PROBLEM TO SOLVE: Copy the following lines word for word, changing nothing.

RECORDS SUPPLIED:
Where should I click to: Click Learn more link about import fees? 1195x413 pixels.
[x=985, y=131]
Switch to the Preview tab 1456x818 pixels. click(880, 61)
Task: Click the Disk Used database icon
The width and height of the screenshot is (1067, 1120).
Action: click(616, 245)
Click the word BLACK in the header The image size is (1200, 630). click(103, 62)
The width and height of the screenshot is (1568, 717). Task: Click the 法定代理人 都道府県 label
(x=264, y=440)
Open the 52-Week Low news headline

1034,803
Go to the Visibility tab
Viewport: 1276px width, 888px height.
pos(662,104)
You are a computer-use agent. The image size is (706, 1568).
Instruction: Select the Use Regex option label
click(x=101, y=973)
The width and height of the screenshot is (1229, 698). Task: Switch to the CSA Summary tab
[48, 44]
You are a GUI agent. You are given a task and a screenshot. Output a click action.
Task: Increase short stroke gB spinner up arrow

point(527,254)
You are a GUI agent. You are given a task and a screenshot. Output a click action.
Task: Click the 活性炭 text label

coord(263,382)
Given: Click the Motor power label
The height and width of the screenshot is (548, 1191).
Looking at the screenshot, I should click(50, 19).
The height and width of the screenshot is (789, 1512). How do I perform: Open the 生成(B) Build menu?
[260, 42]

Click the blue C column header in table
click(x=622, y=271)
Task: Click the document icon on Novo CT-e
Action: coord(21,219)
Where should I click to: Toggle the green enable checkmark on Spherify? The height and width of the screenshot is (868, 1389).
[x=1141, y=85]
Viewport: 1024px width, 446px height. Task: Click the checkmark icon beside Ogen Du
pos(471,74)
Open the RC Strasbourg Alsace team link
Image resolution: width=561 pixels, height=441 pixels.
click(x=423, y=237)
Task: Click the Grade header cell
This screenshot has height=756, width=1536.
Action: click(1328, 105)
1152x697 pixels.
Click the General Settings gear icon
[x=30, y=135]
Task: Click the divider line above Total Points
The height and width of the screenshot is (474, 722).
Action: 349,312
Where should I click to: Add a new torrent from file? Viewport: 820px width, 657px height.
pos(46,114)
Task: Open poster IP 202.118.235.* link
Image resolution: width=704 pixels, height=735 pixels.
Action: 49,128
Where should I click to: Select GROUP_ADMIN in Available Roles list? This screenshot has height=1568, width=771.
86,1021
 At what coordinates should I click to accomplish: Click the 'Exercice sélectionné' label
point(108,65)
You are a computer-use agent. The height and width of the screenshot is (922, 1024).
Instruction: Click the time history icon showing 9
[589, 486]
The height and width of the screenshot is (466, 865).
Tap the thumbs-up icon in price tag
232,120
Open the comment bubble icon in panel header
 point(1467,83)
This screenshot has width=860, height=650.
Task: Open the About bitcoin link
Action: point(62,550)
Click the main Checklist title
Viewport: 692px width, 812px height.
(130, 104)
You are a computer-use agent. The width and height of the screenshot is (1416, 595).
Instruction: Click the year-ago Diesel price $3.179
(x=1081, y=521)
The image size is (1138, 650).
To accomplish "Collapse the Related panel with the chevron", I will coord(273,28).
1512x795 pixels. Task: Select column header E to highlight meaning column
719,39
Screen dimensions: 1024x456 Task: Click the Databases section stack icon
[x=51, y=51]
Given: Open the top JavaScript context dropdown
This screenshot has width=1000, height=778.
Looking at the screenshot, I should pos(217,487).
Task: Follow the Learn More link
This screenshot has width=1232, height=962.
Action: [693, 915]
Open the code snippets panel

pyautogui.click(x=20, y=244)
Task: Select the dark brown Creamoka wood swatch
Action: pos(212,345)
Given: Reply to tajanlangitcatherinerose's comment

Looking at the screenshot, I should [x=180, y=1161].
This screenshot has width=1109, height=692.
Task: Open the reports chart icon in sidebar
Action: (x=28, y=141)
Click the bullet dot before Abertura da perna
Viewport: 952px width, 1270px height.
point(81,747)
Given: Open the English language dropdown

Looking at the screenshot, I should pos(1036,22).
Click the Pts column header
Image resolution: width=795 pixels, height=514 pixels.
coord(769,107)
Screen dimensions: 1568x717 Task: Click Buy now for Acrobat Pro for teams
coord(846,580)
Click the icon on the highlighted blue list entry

TASK SOLUTION:
Where should I click to: Click Learn more link about import fees? 1195x413 pixels.
[x=985, y=131]
Switch to the Preview tab 1456x818 pixels. click(880, 61)
Task: Click the Disk Used database icon
The width and height of the screenshot is (1067, 1120).
Action: click(616, 245)
Click the word BLACK in the header The image size is (1200, 630). click(103, 62)
The width and height of the screenshot is (1568, 717). Task: Click the 法定代理人 都道府県 label
(x=264, y=440)
Open the 52-Week Low news headline

1034,803
Go to the Visibility tab
Viewport: 1276px width, 888px height.
pos(662,104)
You are a computer-use agent. The image size is (706, 1568).
Instruction: Select the Use Regex option label
click(x=101, y=973)
The width and height of the screenshot is (1229, 698). Task: Switch to the CSA Summary tab
[48, 44]
You are a GUI agent. You are given a task and a screenshot. Output a click action.
Task: Increase short stroke gB spinner up arrow

point(527,254)
You are a GUI agent. You are given a task and a screenshot. Output a click action.
Task: Click the 活性炭 text label

coord(263,382)
Given: Click the Motor power label
The height and width of the screenshot is (548, 1191).
Looking at the screenshot, I should click(50, 19).
The height and width of the screenshot is (789, 1512). How do I perform: Open the 生成(B) Build menu?
[260, 42]

Click the blue C column header in table
click(x=622, y=271)
Task: Click the document icon on Novo CT-e
Action: coord(21,219)
Where should I click to: Toggle the green enable checkmark on Spherify? The height and width of the screenshot is (868, 1389).
[x=1141, y=85]
Viewport: 1024px width, 446px height. Task: Click the checkmark icon beside Ogen Du
pos(471,74)
Open the RC Strasbourg Alsace team link
Image resolution: width=561 pixels, height=441 pixels.
click(x=423, y=237)
Task: Click the Grade header cell
This screenshot has height=756, width=1536.
Action: click(1328, 105)
1152x697 pixels.
Click the General Settings gear icon
[x=30, y=135]
Task: Click the divider line above Total Points
The height and width of the screenshot is (474, 722).
Action: 349,312
Where should I click to: Add a new torrent from file? Viewport: 820px width, 657px height.
pos(46,114)
Task: Open poster IP 202.118.235.* link
Image resolution: width=704 pixels, height=735 pixels.
Action: 49,128
Where should I click to: Select GROUP_ADMIN in Available Roles list? This screenshot has height=1568, width=771.
86,1021
 At what coordinates should I click to accomplish: Click the 'Exercice sélectionné' label
point(108,65)
You are a computer-use agent. The height and width of the screenshot is (922, 1024).
Instruction: Click the time history icon showing 9
[589, 486]
The height and width of the screenshot is (466, 865).
Tap the thumbs-up icon in price tag
232,120
Open the comment bubble icon in panel header
 point(1467,83)
This screenshot has width=860, height=650.
Task: Open the About bitcoin link
Action: point(62,550)
Click the main Checklist title
Viewport: 692px width, 812px height.
(130, 104)
You are a computer-use agent. The width and height of the screenshot is (1416, 595).
Instruction: Click the year-ago Diesel price $3.179
(x=1081, y=521)
The image size is (1138, 650).
To accomplish "Collapse the Related panel with the chevron", I will coord(273,28).
1512x795 pixels. Task: Select column header E to highlight meaning column
719,39
Screen dimensions: 1024x456 Task: Click the Databases section stack icon
[x=51, y=51]
Given: Open the top JavaScript context dropdown
This screenshot has width=1000, height=778.
Looking at the screenshot, I should pos(217,487).
Task: Follow the Learn More link
This screenshot has width=1232, height=962.
Action: [693, 915]
Open the code snippets panel

pyautogui.click(x=20, y=244)
Task: Select the dark brown Creamoka wood swatch
Action: pos(212,345)
Given: Reply to tajanlangitcatherinerose's comment

Looking at the screenshot, I should [x=180, y=1161].
This screenshot has width=1109, height=692.
Task: Open the reports chart icon in sidebar
Action: (x=28, y=141)
Click the bullet dot before Abertura da perna
Viewport: 952px width, 1270px height.
point(81,747)
Given: Open the English language dropdown

Looking at the screenshot, I should pos(1036,22).
Click the Pts column header
Image resolution: width=795 pixels, height=514 pixels.
coord(769,107)
Screen dimensions: 1568x717 Task: Click Buy now for Acrobat Pro for teams
coord(846,580)
Click the icon on the highlighted blue list entry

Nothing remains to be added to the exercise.